On the one hand a great many things have tuned out better than one could have hoped. I have a stable job, where I got promoted quite recently. I do stuff that is quite interesting, and I learn.

At the same time, the last few weeks have been harrowing.

I have a lot of friends, people that would normally be well-off in deep trouble. While I stand by that AI will not affect one’s ability to feed themselves (at least not negatively), other “natural” intelligence do their best to do so. I have a brilliant Hungarian that is deeply depressed. I can act as if it’s easy to fix, but it is not. I barely manage to hide the symptoms most of the time, much less know of a cure.

The other friend’s problems are more direct. They are facing racism in isolation while grinding their teeth on the granite of science. I have no idea how hard it is for them specifically. I have not faced the kind and the magnitude of racism that they are going through. I am stuck giving them advice, knowing full well that these cliches don’t help, but not wanting to throw my hands up and say “It is beyond my control, I’m sorry, life sucks”.

Another one of my friends is facing an even greater problem. He escaped the clutches of one war, to be engulfed in another. He now lives in an alien place with great expenses and no help. While to an outside observer his achievement of having survived for four years might not seem impressive, having seen the toll that it takes, and having gone through the same thing in much milder conditions I can only take off my hat and bow down.

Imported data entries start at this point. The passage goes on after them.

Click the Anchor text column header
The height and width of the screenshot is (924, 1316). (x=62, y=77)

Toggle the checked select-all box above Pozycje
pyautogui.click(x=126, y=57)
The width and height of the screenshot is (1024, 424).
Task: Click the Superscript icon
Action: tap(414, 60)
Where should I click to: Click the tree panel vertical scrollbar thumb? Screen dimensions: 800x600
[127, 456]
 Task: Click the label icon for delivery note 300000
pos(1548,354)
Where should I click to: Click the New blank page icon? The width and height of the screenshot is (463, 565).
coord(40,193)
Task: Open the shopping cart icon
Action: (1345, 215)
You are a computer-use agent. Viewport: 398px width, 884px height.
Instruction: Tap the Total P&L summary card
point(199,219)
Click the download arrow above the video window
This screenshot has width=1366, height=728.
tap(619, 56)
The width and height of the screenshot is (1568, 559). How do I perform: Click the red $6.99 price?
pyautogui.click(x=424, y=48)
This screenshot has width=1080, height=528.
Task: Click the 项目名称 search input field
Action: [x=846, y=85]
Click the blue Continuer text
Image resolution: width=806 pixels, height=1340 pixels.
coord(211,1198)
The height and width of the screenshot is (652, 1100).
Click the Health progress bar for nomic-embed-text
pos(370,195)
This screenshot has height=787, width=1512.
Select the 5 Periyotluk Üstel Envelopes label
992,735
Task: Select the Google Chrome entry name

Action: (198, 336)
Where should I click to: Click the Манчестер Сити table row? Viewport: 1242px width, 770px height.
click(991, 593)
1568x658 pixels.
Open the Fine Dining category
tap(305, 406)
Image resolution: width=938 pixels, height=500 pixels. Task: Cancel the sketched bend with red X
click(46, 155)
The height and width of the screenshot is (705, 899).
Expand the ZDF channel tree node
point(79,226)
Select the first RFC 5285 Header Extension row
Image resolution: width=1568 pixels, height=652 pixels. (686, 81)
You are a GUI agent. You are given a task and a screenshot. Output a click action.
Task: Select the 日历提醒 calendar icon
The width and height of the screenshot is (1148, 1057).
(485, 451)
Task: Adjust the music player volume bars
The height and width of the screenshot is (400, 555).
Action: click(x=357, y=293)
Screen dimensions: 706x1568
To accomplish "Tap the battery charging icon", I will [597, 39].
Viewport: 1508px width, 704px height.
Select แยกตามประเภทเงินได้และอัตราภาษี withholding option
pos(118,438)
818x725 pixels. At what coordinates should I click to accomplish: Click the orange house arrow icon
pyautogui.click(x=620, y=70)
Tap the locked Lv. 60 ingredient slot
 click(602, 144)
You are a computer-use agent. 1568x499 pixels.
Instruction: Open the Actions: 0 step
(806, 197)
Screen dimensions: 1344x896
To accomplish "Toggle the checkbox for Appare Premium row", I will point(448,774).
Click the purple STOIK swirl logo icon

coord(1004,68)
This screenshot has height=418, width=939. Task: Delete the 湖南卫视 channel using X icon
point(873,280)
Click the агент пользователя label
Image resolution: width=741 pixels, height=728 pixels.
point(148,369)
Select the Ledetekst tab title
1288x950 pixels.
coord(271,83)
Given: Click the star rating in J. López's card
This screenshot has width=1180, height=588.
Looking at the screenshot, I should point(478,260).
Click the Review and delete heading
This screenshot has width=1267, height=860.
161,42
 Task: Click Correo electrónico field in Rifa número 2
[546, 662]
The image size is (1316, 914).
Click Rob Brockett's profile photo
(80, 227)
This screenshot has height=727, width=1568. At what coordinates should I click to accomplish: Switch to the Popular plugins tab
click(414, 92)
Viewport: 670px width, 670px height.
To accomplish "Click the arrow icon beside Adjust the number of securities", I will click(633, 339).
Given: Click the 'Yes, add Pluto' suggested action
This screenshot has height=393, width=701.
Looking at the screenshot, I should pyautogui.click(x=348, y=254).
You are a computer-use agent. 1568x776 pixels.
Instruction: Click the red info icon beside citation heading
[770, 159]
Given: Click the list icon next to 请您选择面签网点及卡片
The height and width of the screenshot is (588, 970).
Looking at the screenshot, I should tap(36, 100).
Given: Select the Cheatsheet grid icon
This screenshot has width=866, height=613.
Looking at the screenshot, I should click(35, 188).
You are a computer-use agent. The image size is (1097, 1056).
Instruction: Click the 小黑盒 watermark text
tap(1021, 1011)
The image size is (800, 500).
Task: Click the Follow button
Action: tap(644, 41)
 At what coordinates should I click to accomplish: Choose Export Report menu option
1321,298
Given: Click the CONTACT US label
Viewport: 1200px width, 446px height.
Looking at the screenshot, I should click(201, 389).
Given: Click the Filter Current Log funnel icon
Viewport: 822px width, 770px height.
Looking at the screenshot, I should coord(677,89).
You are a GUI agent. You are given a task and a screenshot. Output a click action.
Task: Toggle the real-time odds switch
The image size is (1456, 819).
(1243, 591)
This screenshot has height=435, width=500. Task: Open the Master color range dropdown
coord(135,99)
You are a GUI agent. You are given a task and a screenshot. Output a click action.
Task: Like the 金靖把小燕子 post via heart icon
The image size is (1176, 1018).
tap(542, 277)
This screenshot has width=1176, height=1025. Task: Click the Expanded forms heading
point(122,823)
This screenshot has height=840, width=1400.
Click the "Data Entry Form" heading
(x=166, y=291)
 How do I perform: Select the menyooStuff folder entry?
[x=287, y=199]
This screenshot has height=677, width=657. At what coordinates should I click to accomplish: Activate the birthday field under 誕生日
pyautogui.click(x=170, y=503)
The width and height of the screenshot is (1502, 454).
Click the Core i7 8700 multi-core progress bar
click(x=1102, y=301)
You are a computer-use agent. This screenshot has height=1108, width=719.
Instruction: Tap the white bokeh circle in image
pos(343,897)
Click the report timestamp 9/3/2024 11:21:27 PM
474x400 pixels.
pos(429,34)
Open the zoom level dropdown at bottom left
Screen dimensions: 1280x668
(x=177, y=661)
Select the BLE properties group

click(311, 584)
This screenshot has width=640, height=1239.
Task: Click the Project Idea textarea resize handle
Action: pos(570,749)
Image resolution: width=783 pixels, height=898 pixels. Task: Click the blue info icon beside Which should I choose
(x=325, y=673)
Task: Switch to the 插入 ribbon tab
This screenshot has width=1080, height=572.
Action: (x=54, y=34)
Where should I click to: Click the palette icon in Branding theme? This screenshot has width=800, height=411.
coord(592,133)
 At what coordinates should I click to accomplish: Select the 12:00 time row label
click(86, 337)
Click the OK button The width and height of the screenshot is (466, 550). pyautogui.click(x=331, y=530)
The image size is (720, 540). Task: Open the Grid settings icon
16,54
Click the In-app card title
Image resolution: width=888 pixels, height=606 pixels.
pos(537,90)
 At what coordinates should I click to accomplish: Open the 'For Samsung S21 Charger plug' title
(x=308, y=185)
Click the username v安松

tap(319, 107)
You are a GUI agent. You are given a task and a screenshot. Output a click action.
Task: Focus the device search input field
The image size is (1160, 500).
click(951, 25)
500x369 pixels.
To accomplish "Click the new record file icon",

I had an article prepared for a group of friends that went viral, and did so at the worst possible time. I was simply not ready for it to be as broadly shared. While 95% of the feedback is both constructive and positive, the remaining 5% did me in. And it is not because that feedback was particularly hurtful; just because I fell back on habits that I thought were long gone, it reminded me of the struggles that I went through.

This post is not going to go viral. This post is for the people that make my day every day, and a piece of advice that I have re-discovered while trying to cope.

I made a lot of mistakes. I tried to make friends with everyone, instead of recognising that having more friends meant less quality time with them. The first major relief came when I nuked my Facebook. The second breakthrough was recognising that some things aren’t meant to last. And that it is OK that they did not last forever.

That last bit is what I think is probably the most valuable. One must have mysteries to have curiosity. One must have a struggle for their achievement to matter. One must be able to be wrong for their being right to matter. And the value of having good friends derives from the choice of spending your time with these specific people with their specific flaws. And one must be mortal to appreciate their life. Otherwise one might as well climb mount olympus and copulate with everything that moves spawning many a myth.

The most important thing I learned was that one must focus on the positives. One must appreciate the objective improvements. While, true, there is much negativity in the world right now, there is still hope.